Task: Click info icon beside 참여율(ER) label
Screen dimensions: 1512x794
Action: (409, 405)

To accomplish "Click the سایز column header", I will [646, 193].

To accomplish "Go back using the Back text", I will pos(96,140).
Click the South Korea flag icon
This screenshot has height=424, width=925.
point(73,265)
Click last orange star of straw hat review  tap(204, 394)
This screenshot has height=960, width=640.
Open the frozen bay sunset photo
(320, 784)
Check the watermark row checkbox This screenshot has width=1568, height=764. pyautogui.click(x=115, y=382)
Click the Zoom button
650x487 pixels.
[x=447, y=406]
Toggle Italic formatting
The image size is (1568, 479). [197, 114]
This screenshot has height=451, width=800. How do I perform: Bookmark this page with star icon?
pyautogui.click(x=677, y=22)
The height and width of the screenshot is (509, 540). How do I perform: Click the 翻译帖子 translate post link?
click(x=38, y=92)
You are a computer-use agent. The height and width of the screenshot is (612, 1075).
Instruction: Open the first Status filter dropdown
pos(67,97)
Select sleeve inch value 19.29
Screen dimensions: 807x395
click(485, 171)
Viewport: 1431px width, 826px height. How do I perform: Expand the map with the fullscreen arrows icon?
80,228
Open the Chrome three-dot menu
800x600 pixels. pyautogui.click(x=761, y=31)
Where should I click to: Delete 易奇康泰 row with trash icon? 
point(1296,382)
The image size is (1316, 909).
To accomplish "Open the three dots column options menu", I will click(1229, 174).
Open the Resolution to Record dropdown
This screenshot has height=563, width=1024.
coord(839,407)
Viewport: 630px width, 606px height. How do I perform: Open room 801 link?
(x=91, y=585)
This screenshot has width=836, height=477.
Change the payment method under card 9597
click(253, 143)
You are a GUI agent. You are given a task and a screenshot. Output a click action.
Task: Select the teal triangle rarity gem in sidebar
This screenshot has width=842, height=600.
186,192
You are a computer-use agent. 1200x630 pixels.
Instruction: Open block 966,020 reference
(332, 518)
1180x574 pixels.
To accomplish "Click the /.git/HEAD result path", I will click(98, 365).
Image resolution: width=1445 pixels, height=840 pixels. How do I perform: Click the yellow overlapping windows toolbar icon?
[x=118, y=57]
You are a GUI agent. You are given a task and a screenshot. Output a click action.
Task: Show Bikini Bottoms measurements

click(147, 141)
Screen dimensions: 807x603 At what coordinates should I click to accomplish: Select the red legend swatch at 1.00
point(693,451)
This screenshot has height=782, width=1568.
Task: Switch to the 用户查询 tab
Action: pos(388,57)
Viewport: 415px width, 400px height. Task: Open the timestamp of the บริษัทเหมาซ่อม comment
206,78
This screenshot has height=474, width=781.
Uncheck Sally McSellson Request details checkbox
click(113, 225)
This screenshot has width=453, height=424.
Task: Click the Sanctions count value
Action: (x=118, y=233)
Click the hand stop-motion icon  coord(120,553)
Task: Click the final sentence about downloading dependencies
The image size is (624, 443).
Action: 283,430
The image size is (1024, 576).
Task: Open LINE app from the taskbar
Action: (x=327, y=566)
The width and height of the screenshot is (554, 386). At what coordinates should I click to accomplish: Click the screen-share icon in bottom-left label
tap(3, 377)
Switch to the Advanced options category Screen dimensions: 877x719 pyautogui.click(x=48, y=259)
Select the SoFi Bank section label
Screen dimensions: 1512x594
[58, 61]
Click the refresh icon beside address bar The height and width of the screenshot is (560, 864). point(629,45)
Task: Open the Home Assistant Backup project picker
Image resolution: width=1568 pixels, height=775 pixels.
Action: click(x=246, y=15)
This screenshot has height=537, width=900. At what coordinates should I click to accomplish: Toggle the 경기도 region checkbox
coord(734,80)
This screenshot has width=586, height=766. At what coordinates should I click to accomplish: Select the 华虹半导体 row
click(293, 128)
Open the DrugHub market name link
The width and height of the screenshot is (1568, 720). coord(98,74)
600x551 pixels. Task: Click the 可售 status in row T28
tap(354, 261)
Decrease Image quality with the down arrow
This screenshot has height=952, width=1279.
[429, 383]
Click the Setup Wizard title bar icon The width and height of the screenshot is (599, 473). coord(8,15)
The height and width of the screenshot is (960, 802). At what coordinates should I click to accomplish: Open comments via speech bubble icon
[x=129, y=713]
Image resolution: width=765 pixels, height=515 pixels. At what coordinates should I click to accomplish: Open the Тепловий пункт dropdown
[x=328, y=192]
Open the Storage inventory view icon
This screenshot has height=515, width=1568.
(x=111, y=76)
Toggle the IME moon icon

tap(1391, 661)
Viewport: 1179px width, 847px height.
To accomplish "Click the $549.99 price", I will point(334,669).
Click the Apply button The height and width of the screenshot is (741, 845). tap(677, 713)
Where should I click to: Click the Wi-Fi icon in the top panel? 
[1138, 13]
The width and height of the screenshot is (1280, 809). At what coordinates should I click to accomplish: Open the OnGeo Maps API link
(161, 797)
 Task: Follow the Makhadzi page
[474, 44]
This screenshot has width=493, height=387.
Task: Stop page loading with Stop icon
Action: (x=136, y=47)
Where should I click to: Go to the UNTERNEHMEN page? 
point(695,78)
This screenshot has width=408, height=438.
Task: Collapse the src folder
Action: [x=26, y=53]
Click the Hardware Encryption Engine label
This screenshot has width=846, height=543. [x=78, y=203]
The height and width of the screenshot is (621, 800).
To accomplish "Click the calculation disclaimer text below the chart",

==========

The lines to quote run from the one containing "Task: Follow the Makhadzi page" through the final line of the material above; please give them exactly, both ends included, and nothing else.

Output below:
 Task: Follow the Makhadzi page
[474, 44]
This screenshot has width=493, height=387.
Task: Stop page loading with Stop icon
Action: (x=136, y=47)
Where should I click to: Go to the UNTERNEHMEN page? 
point(695,78)
This screenshot has width=408, height=438.
Task: Collapse the src folder
Action: [x=26, y=53]
Click the Hardware Encryption Engine label
This screenshot has width=846, height=543. [x=78, y=203]
The height and width of the screenshot is (621, 800).
To accomplish "Click the calculation disclaimer text below the chart",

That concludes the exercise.